How random is the Adam optimizer? The randomness in your result y is not something Adam brings for the fixed values of hyper-parameters. It is based on parameters W and biases b TensorFlow fills in in respect to np. random.

Is Adam optimizer better than RMSProp? ›

Conclusion. We have looked at different optimization algorithms in neural networks. Considered as a combination of Momentum and RMSProp, Adam is the most superior of them which robustly adapts to large datasets and deep networks.

Does Adam optimizer have momentum? ›

How Adam works? Adam optimizer involves a combination of two gradient descent methodologies: Momentum: This algorithm is used to accelerate the gradient descent algorithm by taking into consideration the 'exponentially weighted average' of the gradients.

What are the two main components of the Adam optimizer? ›

Adam combines the best properties of the AdaGrad and RMSProp algorithms to provide an optimization algorithm that can handle sparse gradients on noisy problems. Adam is relatively easy to configure where the default configuration parameters do well on most problems.

What are the Hyperparameters of Adam optimizer? ›

The Adam optimizer has three primary hyperparameters: the learning rate, beta1, and beta2. Let's break down their roles: Learning Rate (α): This hyperparameter determines the step size at each iteration while moving towards a minimum in the loss function.

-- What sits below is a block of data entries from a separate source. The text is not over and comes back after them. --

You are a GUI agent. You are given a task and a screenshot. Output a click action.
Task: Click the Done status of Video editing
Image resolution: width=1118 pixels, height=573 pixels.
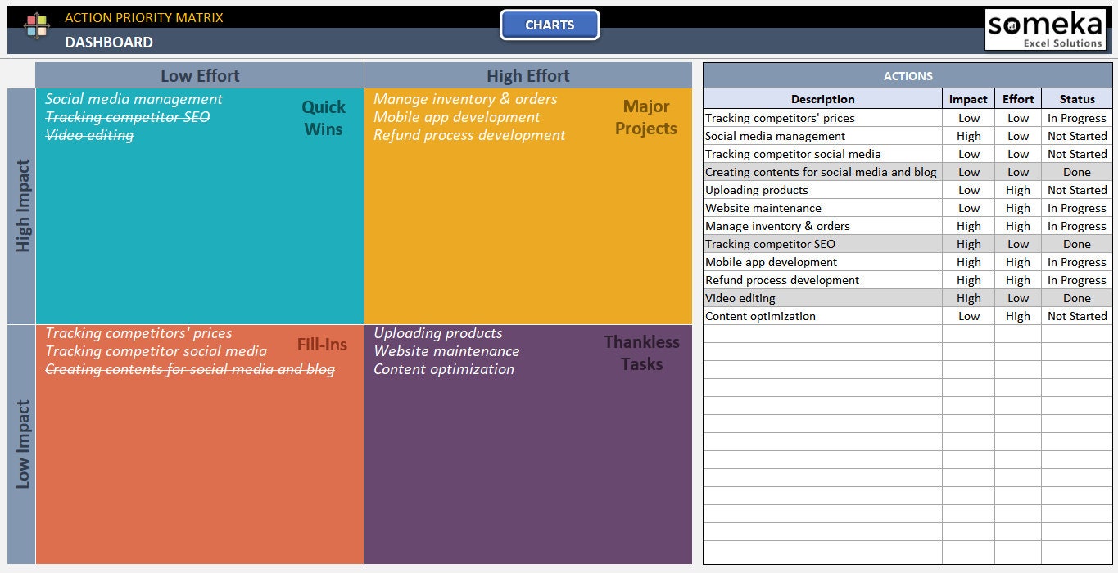coord(1076,297)
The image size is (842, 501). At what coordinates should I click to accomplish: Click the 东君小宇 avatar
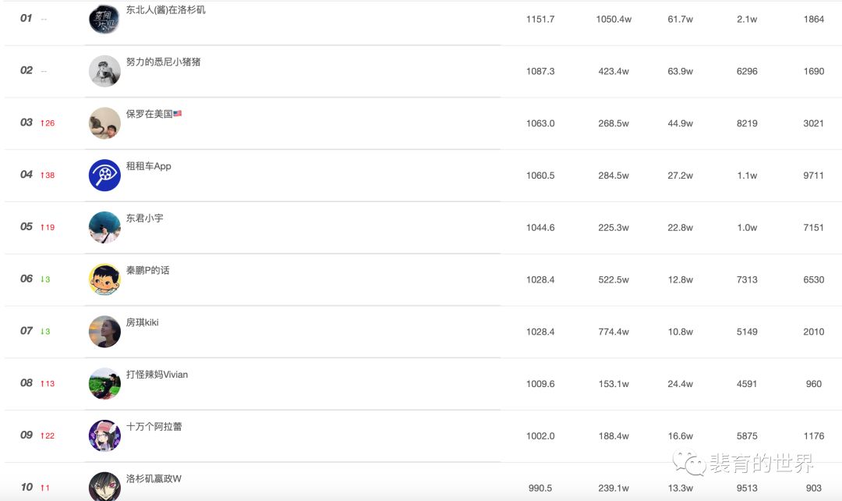tap(104, 227)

Is Adam good for regression? ›

Adam is well-suited for training models with a large number of parameters, such as deep neural networks. Its adaptive learning rate helps navigate the complex optimization landscapes of such models efficiently. However, this is not always the case, as we can see when we applied Adam to Linear Regression.

What are the advantages of SGD over GD? ›

SGD is stochastic in nature i.e it picks up a “random” instance of training data at each step and then computes the gradient making it much faster as there are much fewer data to manipulate at a single time, unlike Batch GD.

Is RMSprop better than Adam? ›

Conclusion. We have looked at different optimization algorithms in neural networks. Considered as a combination of Momentum and RMSProp, Adam is the most superior of them which robustly adapts to large datasets and deep networks.

Why SGD optimizer? ›

To economize on the computational cost at every iteration, stochastic gradient descent samples a subset of summand functions at every step. This is very effective in the case of large-scale machine learning problems.

Which optimizer is best for image classification? ›

RMSProp is considered to be one of the best default optimizers that makes use of decay and momentum variables to achieve the best accuracy of the image classification.

Top Articles
Latest Posts
Article information

Author: Van Hayes

Last Updated:

Views: 6511

Rating: 4.6 / 5 (66 voted)

Reviews: 81% of readers found this page helpful

Author information

Name: Van Hayes

Birthday: 1994-06-07

Address: 2004 Kling Rapid, New Destiny, MT 64658-2367

Phone: +512425013758

Job: National Farming Director

Hobby: Reading, Polo, Genealogy, amateur radio, Scouting, Stand-up comedy, Cryptography

Introduction: My name is Van Hayes, I am a thankful, friendly, smiling, calm, powerful, fine, enthusiastic person who loves writing and wants to share my knowledge and understanding with you.